We have been grappling with these ethical issues since the mid-nineteenth century and the beginning of the Eugenics movement. You have obviously done some deep thinking yourself, and perhaps it is time for you to engage with some texts in history and ethics in order to see how to take the questions further. I suggest Diane Paul's "Controlling Human Heredity" and "The Politics of Heredity" (both cheap paperback books) and an essay by Erik Parens "The Goodness of Fragility" widely reprinted in bioethics texts (there are many other bioethics resources, such as bioethics.net and http://bioethics.georgetown.edu/publications/scopenotes/

How justified is a doctor's decision to practise cosmetics when he had sworn upon the Hippocratic Oath?

The Hippocratic Oath says a number of things, not all of which doctors swear to today (for example, the Hippocratic Oath forbids any kind of surgery). Perhaps you are thinking of the most well-known part of the Hippocratic Oath, that forbids harm. This is regularly interpreted as forbidding "unnecessary harm," e.g. vaccinations hurt, but they are a necessary harm to prevent a greater harm. Cosmetic surgery involves harm to the patient--the pain of surgery and the risks of surgery--so the question is, does it prevent a greater harm? The right people to ask about this is the people who undergo cosmetic surgery--both the ones with successful and the ones with unsuccessful results. They should be fully informed so as to balance the potential harms and benefits for themselves.

Definitions of health tend to focus on the absence of non-health, as in "health is the absence of disease," or in terms of what health affords us, as in "health allows one to lead a vital life." These approaches seem to avoid consideration of what health is. Why do we do this? Is it possible that something can only be defined in terms of what it is not, or what it leads to? How would we go about considering a definition of health?

Actually, the WHO defined health in 1946 as "a state of complete physical, mental and social well-being." So health can be defined positively; the question is how useful such a definition is. Some think that this definition sets the bar too high (who among is is healthy according to that definition?) others that it gives us no help with prioritizing health care interventions (is it more important to improve the health of those who are already fairly healthy or those who are not health at all?), still others that it confuses general well-being with health. It may be that we do not need a general definition of health, just particular definitions appropriate to particular contexts.
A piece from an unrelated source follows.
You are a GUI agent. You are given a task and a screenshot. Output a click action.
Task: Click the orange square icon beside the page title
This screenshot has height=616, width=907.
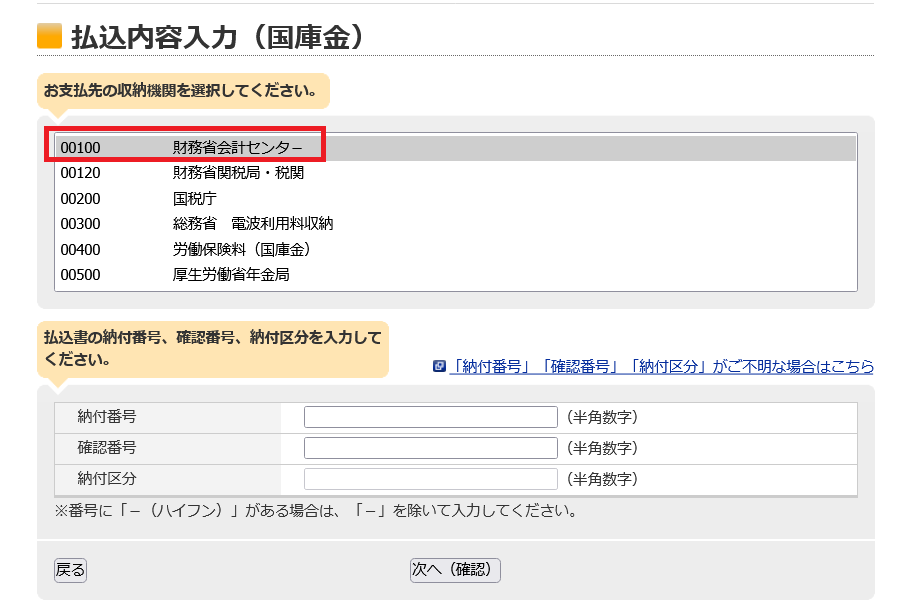pyautogui.click(x=50, y=37)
An 11-year-old child lies on the operating table, dying from an accident. He asks his doctor if he is going to die. The doctor says "no", knowing the child will be dead in minutes. I say the doctor (it is not me) did nothing wrong. What good does it do for a child to be told he will be dead in a few minutes. This beloved family doctor has been conflicted over this 40-year-old problem and teared up when telling someone (me) for the first time.
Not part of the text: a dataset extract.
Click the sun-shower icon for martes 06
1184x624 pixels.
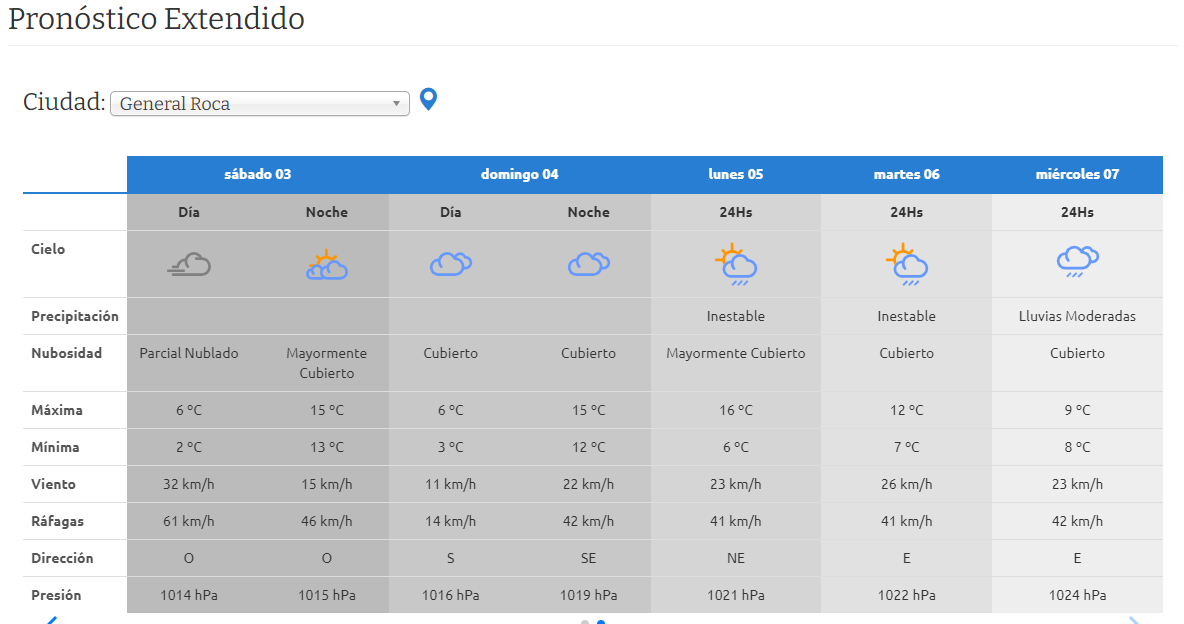coord(906,264)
The salient feature of this question is that the dying person is an 11-year old child, rather than an adult. Our sympathy is aroused and we wish to protect the child from pain, especially the pain of knowing that s/he is about to die. I think it is important to first ask the question: if the dying person was an adult, would it be appropriate to lie about the prognosis? And I think the answer is "No. The adult has a right to be told the truth about their prognosis if they ask." So, if an adult has that right, why not a child? Some would say that a child "can't handle the information." But I think that depends on the child, and many 11-year olds might be able to handle the information as well as adults, and might use it to e.g. make final statements or requests. The work of anthropologist Myra Bluebond-Langner on dying children shows that children often handle the topic of their own death as maturely (or more maturely) as adults do. The beloved family doctor could probably have made a better decision.